Supplied passage>
------------------------------------
Brooks and Fitzgerald did meet at twice, at a couple of parties, but apparently didn't leave much of an impression on each other. Instead, it was the similarly bobbed actress Colleen Moore about which Fitzgerald famously said, "I was the spark that lit up Flaming Youth, Colleen Moore was the torch. What little things we are to have caused all that trouble." (For more on this actress, see Jeff Codori's fine biography Colleen Moore: A Biography of the Silent Film Star, from 2010.)

Nevertheless, Brooks image has become closely identified with the Jazz Age and its most famous writer. At least three other recent editions of Fitzgerald’s work (including new eBook and print-on-demand editions) depict Louise Brooks on their covers. Why? Because Brooks' image is iconic.

For more on Louise Brooks and F. Scott Fitzgerald, see the May 9th LBS blog, "Louise Brooks and the original Great Gatsby."

Brooks did play a Flapper on the screen on at least a couple of occasions, in Just Another Blonde (1926) and Love Em and Leave Em (1926). Only the latter film survives in tact. Brooks' characters in these two films was never so glamorous as Fitzgerald's flappers, but they did diepict the wild and carefree spirit of the times in plainer garb.
------------------------------------
Supplied material>

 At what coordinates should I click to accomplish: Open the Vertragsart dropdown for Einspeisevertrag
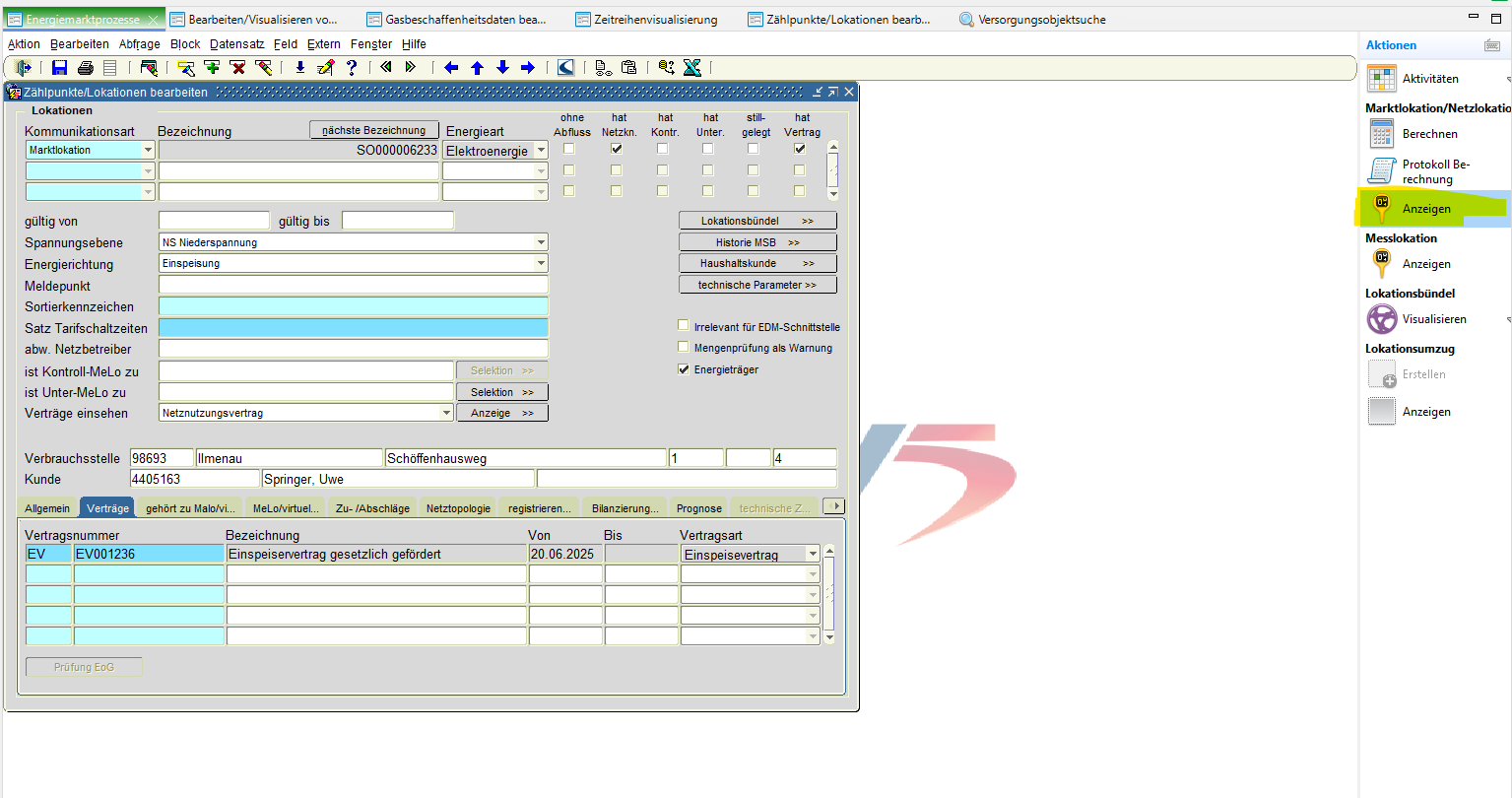[x=813, y=555]
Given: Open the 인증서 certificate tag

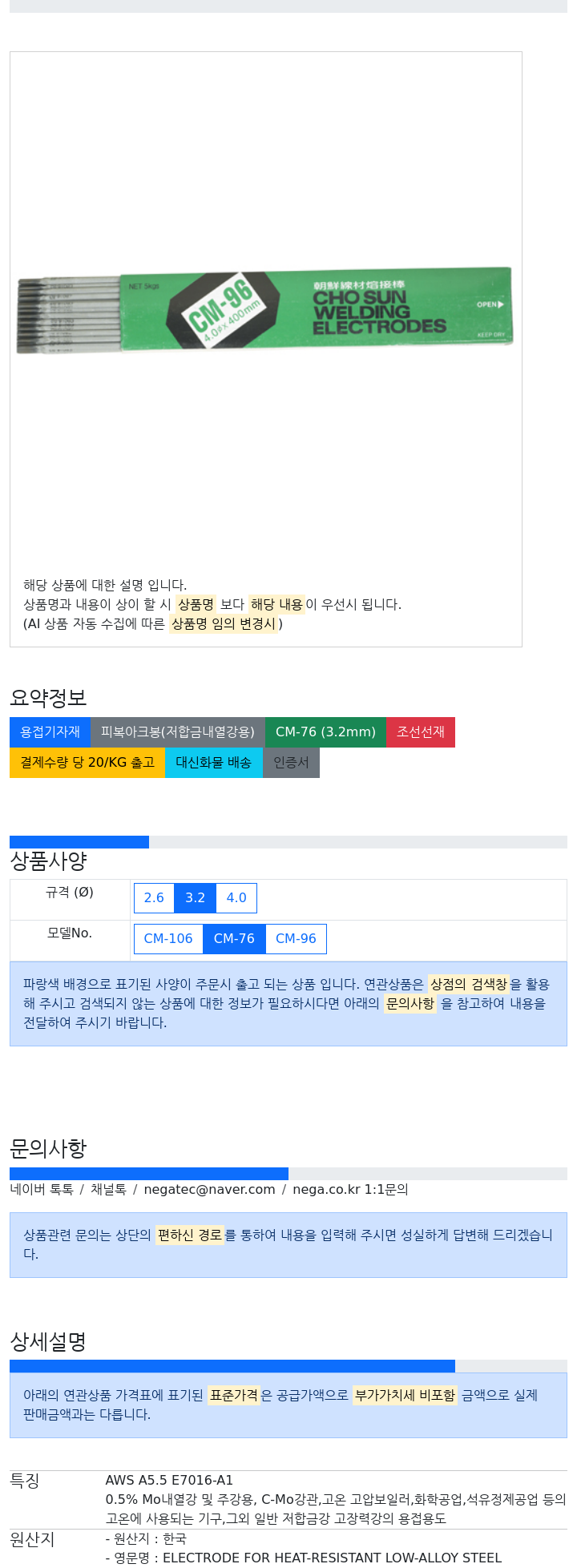Looking at the screenshot, I should coord(291,763).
------------------------------------
Stated task A> Write out the passage on Louise Brooks and F. Scott Fitzgerald, starting with "Brooks and Fitzgerald" and going on through "Star, from 2010.)".
Stated task B> Continue the passage on Louise Brooks and F. Scott Fitzgerald from where it stops.

Expected answer A>
Brooks and Fitzgerald did meet at twice, at a couple of parties, but apparently didn't leave much of an impression on each other. Instead, it was the similarly bobbed actress Colleen Moore about which Fitzgerald famously said, "I was the spark that lit up Flaming Youth, Colleen Moore was the torch. What little things we are to have caused all that trouble." (For more on this actress, see Jeff Codori's fine biography Colleen Moore: A Biography of the Silent Film Star, from 2010.)

Expected answer B>
Thursday, May 16, 2013

Cool pic of the day: Louise Brooks

Cool pic of the day: presenting Louise Brooks (sexy and not to be messed with)

Wednesday, May 15, 2013

Louise Brooks on Soundcloud

I was recently exploring Soundcloud and came across a handful of songs which were inspired by or are homages to silent film star Louise Brooks. Check out these songs, as well as Soundcloud itself. There are other related tracks on the website which aren't embedded below.

Tuesday, May 14, 2013

"Sur ma Serviette" (On my towel) taken from "ARTEMIS"

Louise Brooks is the star of "Sur ma Serviette" ("On my towel") from the album "ARTEMIS" --
Released on April 22nd 2013 on Manivette records/Le Chant du monde in France. 

Monday, May 13, 2013

Louise Brooks at the Internet Archive TV News site

Only recently has the Louise Brooks Society become aware of the Internet Archive's TV News site. It indexes a select number of archived news television programs. Search "Louise Brooks" and there are four results. Among them is a San Francisco news program about Laura Moriarty's novel, The Chaperone, and a CSPAN Book-TV program in which noted historian David Pietrusza speaks about his fondness for Louise Brooks. Check it out.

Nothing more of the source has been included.